Source data
Segment Open

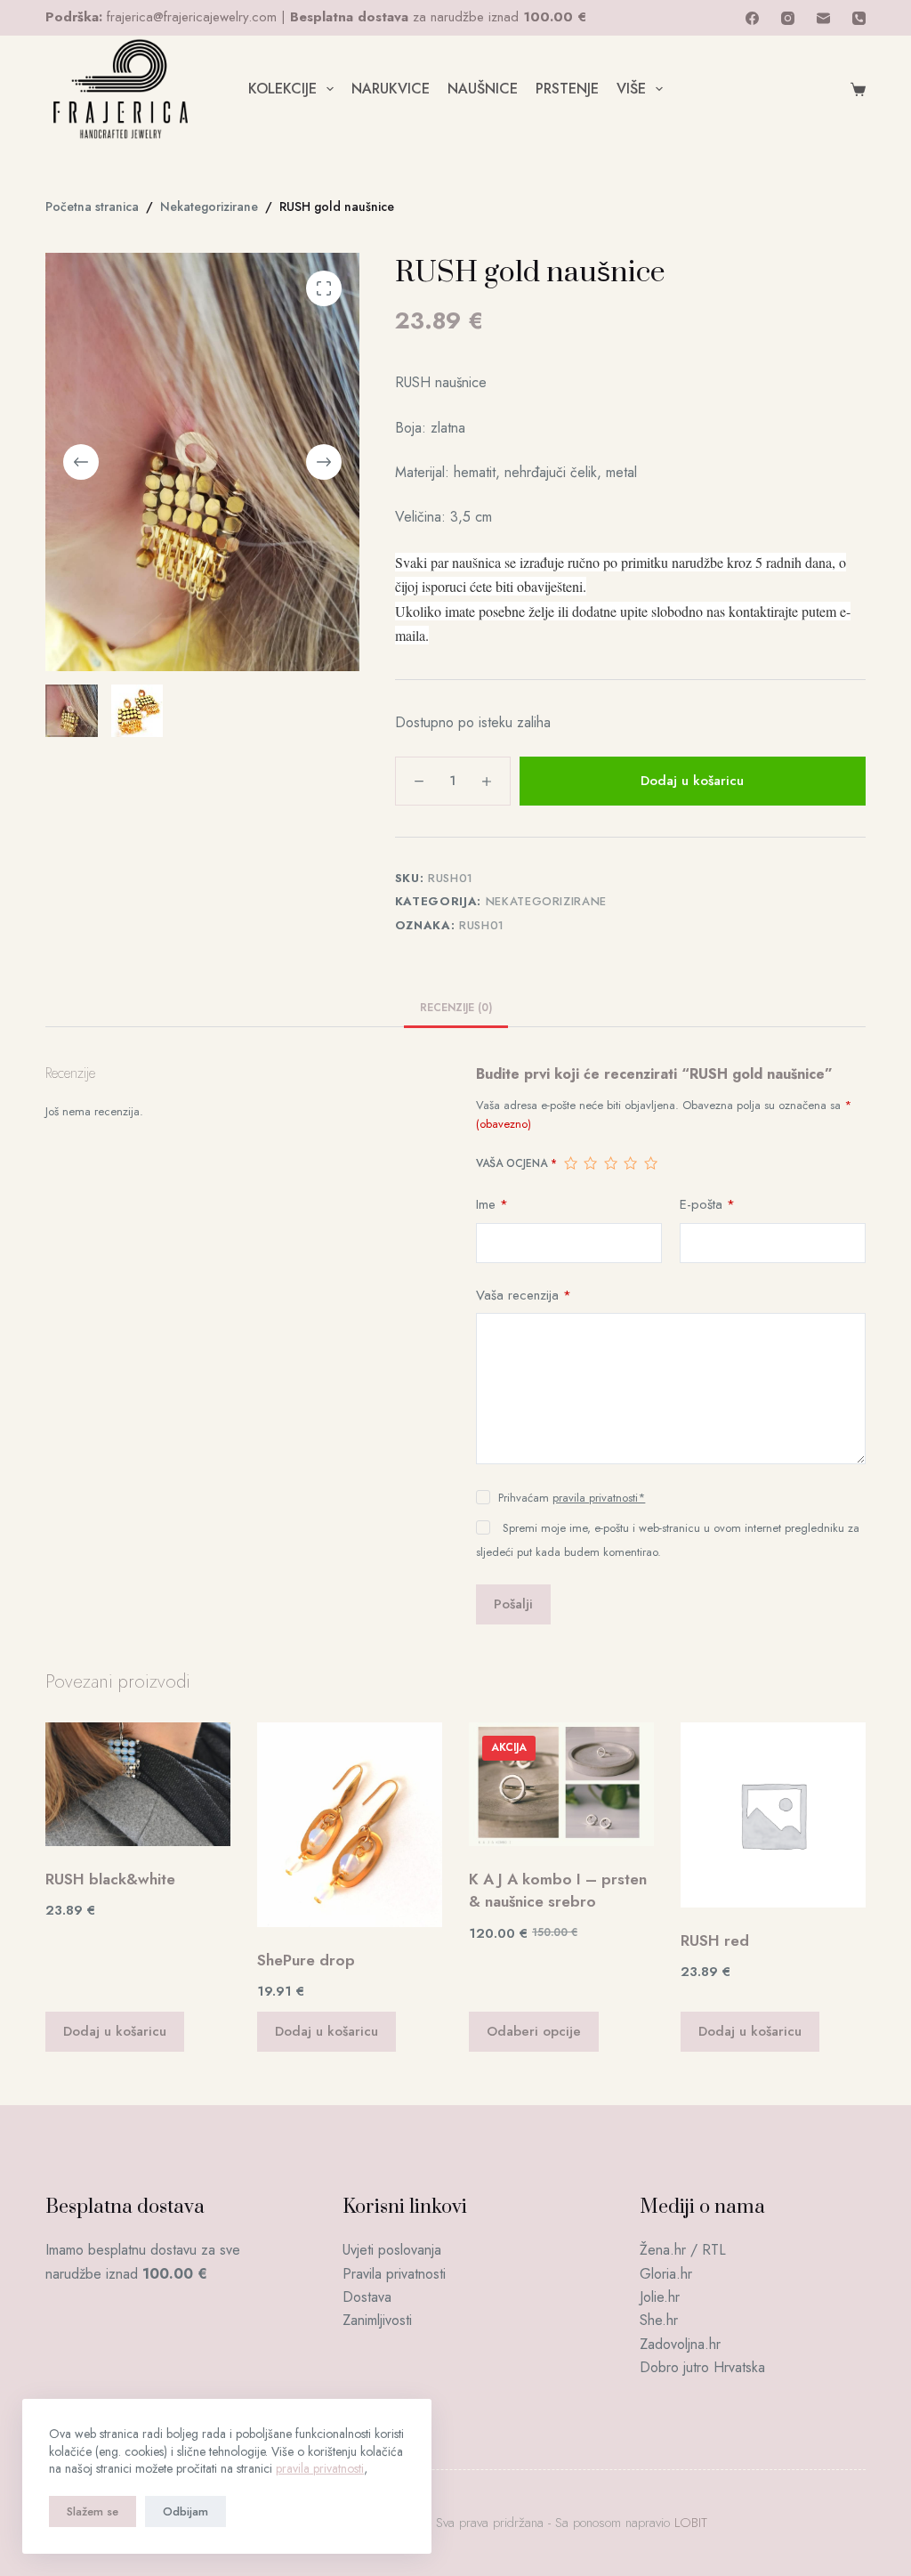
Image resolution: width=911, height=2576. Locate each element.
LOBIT (690, 2522)
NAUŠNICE (482, 88)
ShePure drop (306, 1960)
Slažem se (92, 2511)
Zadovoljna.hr (680, 2344)
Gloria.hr (666, 2274)
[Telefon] (859, 18)
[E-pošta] (823, 18)
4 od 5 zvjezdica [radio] (630, 1163)
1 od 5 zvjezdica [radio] (570, 1163)
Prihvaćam (571, 1497)
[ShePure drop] (349, 1824)
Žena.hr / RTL (683, 2250)
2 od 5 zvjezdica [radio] (590, 1163)
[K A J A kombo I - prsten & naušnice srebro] (561, 1784)
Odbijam (185, 2511)
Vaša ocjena (516, 1163)
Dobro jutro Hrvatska (702, 2367)
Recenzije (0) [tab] (456, 1008)
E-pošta (707, 1204)
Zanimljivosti (377, 2320)
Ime (492, 1204)
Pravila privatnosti (394, 2274)
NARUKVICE (390, 88)
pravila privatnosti (320, 2468)
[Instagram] (787, 18)
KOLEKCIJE (282, 88)
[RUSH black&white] (137, 1784)
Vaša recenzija (523, 1295)
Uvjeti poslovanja (392, 2250)
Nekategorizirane (546, 901)
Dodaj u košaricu (692, 780)
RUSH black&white (110, 1879)
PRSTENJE (567, 88)
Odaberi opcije (534, 2031)
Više (631, 88)
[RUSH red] (773, 1815)
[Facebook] (752, 18)
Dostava (367, 2297)
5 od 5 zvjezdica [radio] (650, 1163)
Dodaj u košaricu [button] (114, 2031)
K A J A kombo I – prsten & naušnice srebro (558, 1890)
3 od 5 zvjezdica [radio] (610, 1163)
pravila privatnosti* (598, 1497)
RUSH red (715, 1940)
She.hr (659, 2320)
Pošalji (513, 1604)
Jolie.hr (660, 2297)
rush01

Segment Closed

Work required: In the entries above, one line contains "Zadovoljna.hr (680, 2344)" and another contains "Vaša recenzija (523, 1295)". Reproduce exactly those two lines and the lines between them, nothing else.

Response area:
Zadovoljna.hr (680, 2344)
Gloria.hr (666, 2274)
[Telefon] (859, 18)
[E-pošta] (823, 18)
4 od 5 zvjezdica [radio] (630, 1163)
1 od 5 zvjezdica [radio] (570, 1163)
Prihvaćam (571, 1497)
[ShePure drop] (349, 1824)
Žena.hr / RTL (683, 2250)
2 od 5 zvjezdica [radio] (590, 1163)
[K A J A kombo I - prsten & naušnice srebro] (561, 1784)
Odbijam (185, 2511)
Vaša ocjena (516, 1163)
Dobro jutro Hrvatska (702, 2367)
Recenzije (0) [tab] (456, 1008)
E-pošta (707, 1204)
Zanimljivosti (377, 2320)
Ime (492, 1204)
Pravila privatnosti (394, 2274)
NARUKVICE (390, 88)
pravila privatnosti (320, 2468)
[Instagram] (787, 18)
KOLEKCIJE (282, 88)
[RUSH black&white] (137, 1784)
Vaša recenzija (523, 1295)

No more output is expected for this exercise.